*Given instruction:* Rewrite the lines from the line containing "Viewport: 990px width, 601px" to the line containing "point(649,305)", both included, with every click coordinate in the answers multiplied by 2.35 and rounded to the nearest whole number, halves rounded up. Leave the pictures out.

(Data records)
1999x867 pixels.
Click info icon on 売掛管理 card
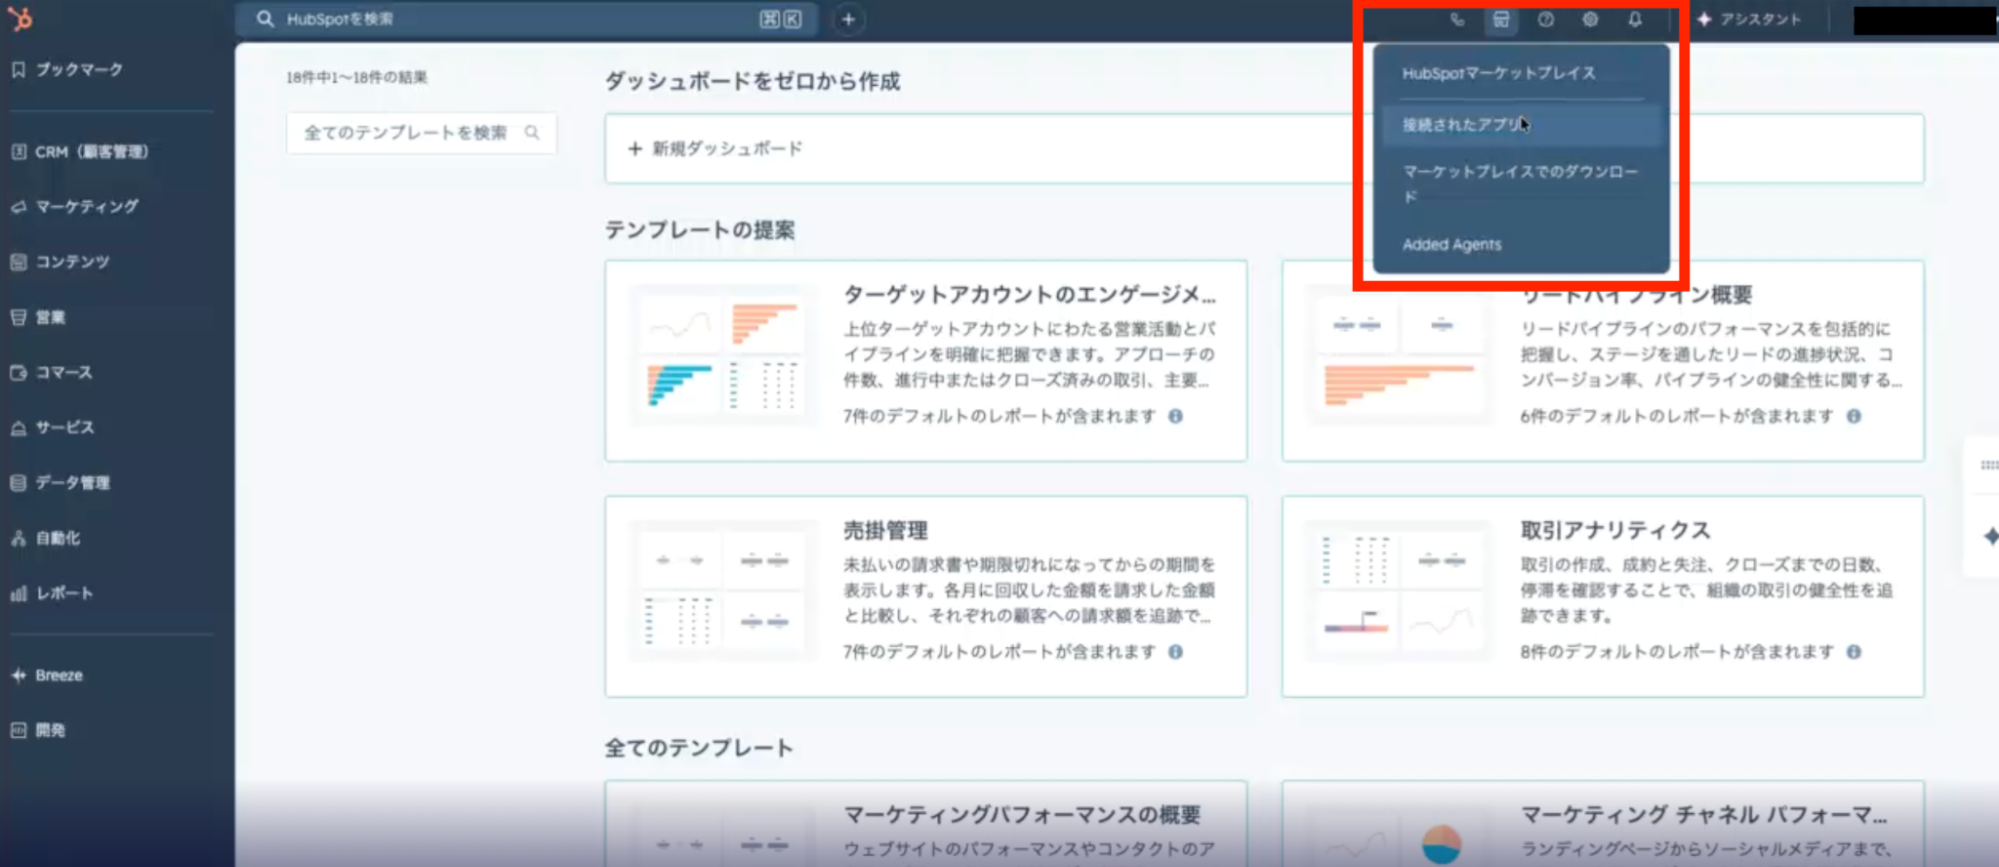[1176, 652]
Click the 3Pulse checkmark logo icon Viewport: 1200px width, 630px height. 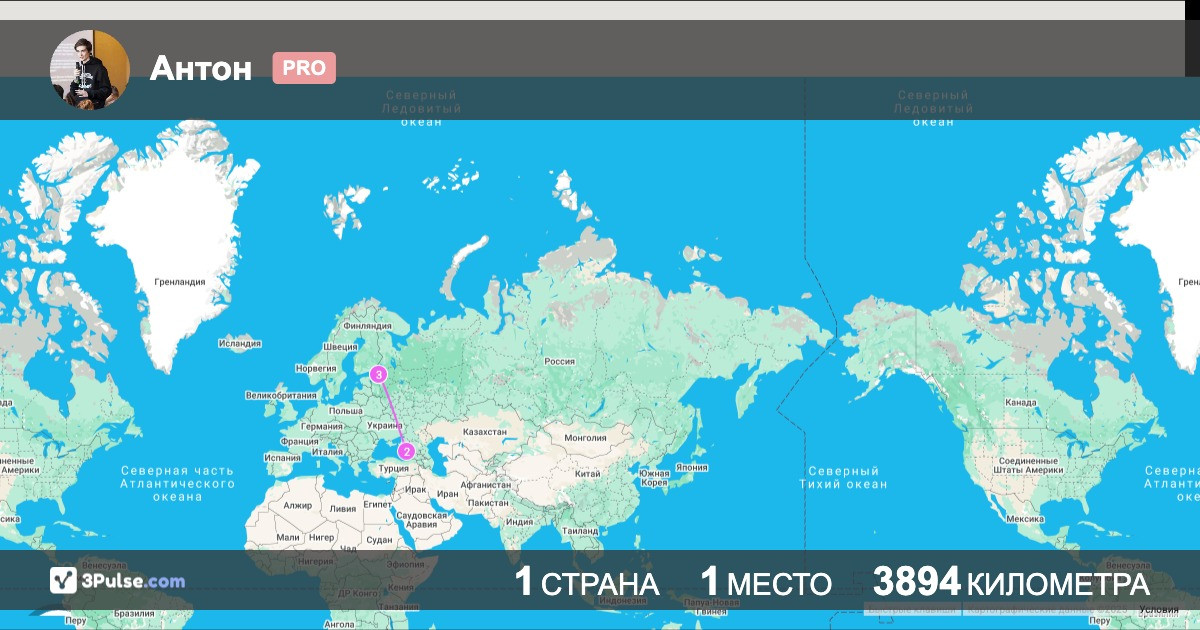click(64, 581)
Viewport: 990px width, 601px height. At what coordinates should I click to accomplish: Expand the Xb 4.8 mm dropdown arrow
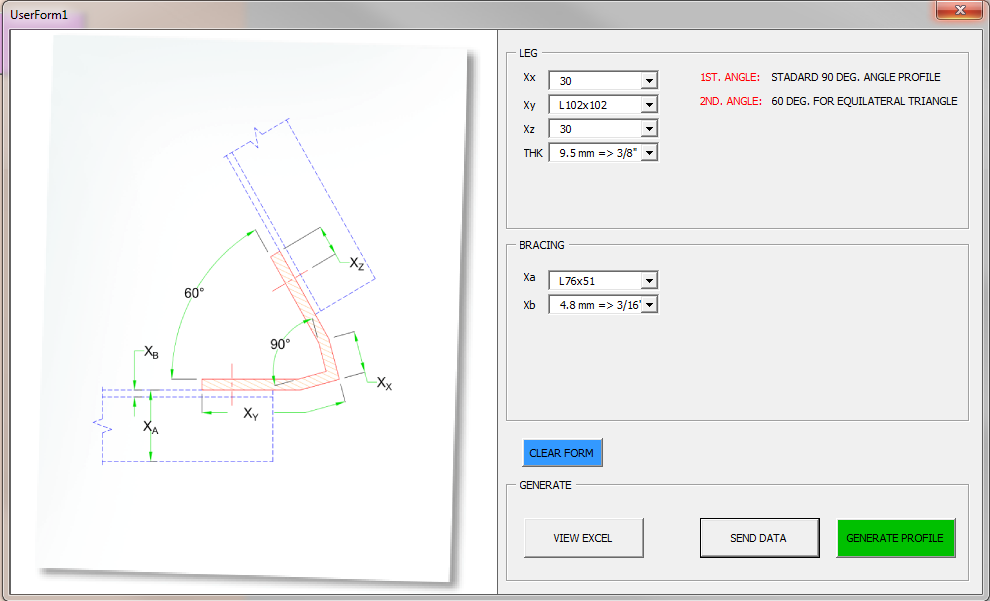point(649,305)
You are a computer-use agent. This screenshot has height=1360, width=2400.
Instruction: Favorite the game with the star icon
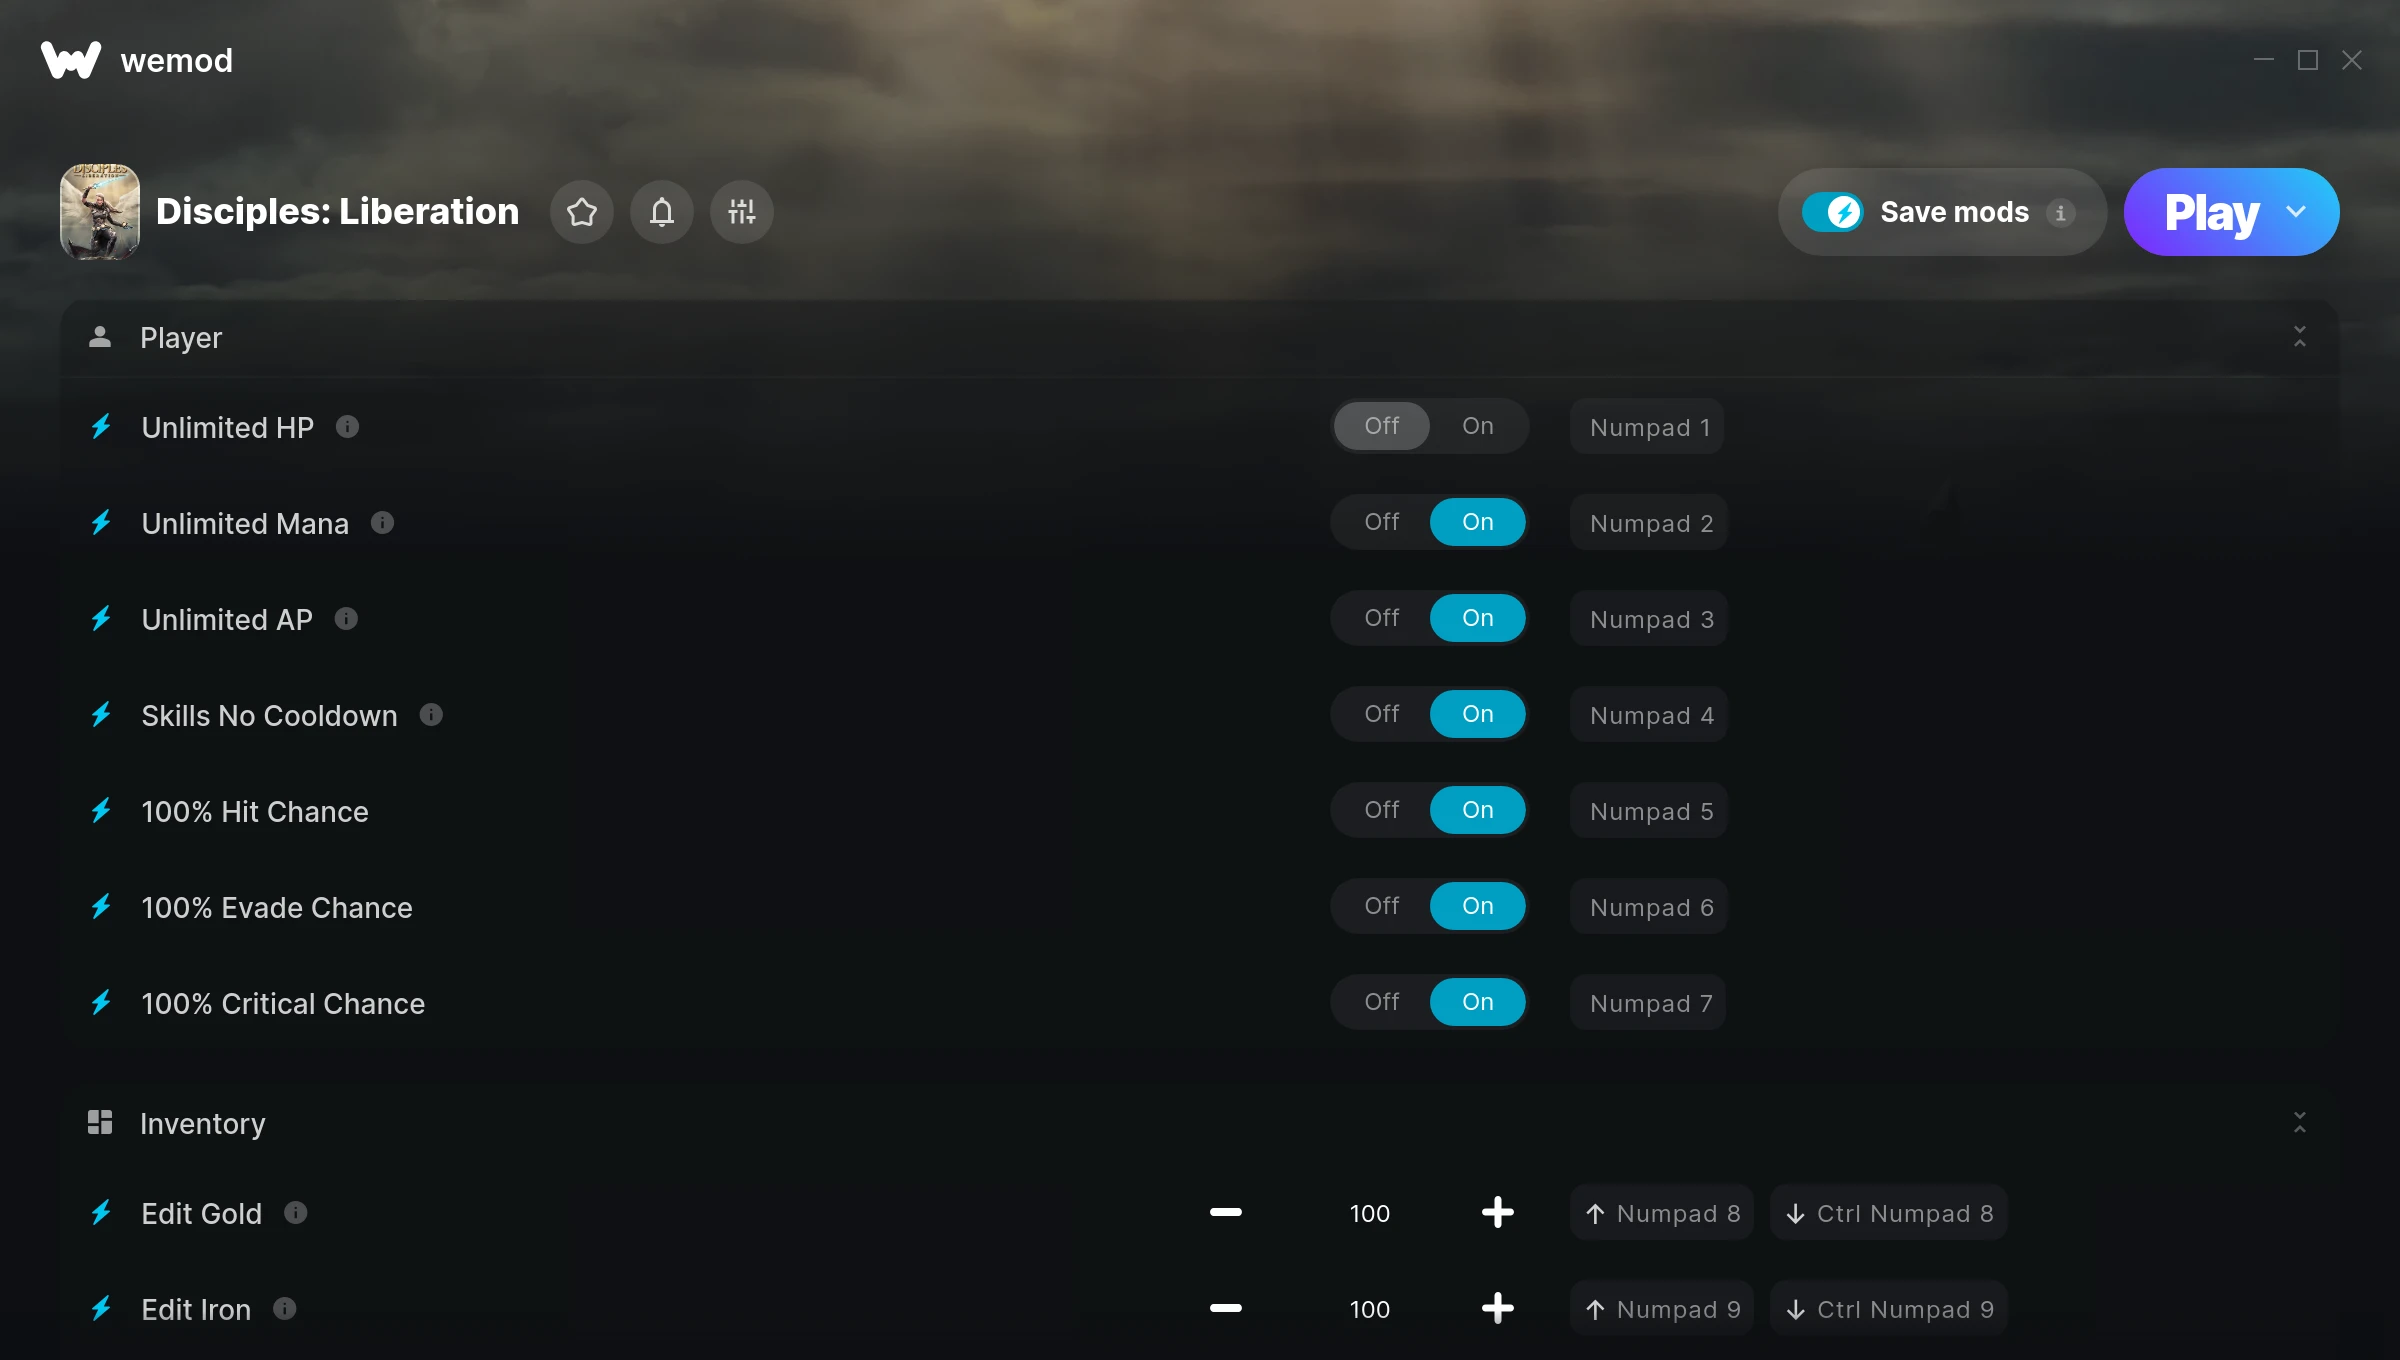581,212
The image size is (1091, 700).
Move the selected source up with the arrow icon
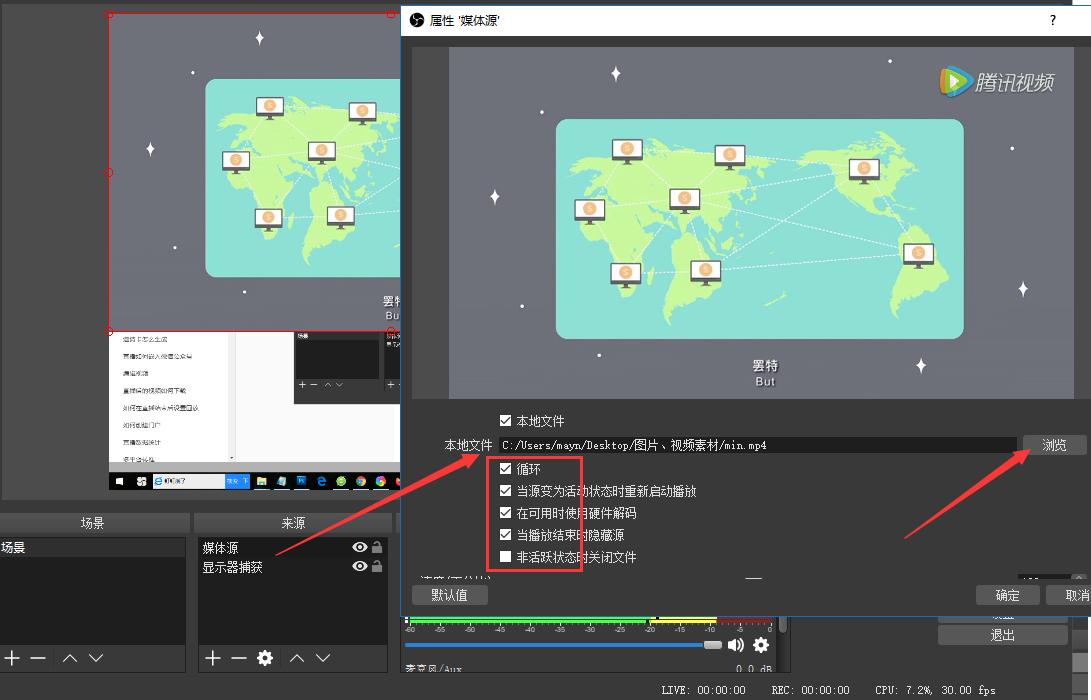297,658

*Expected output:*
Viewport: 990px width, 601px height. At what coordinates should I click to accomplish: Expand the Xb 4.8 mm dropdown arrow
point(1525,717)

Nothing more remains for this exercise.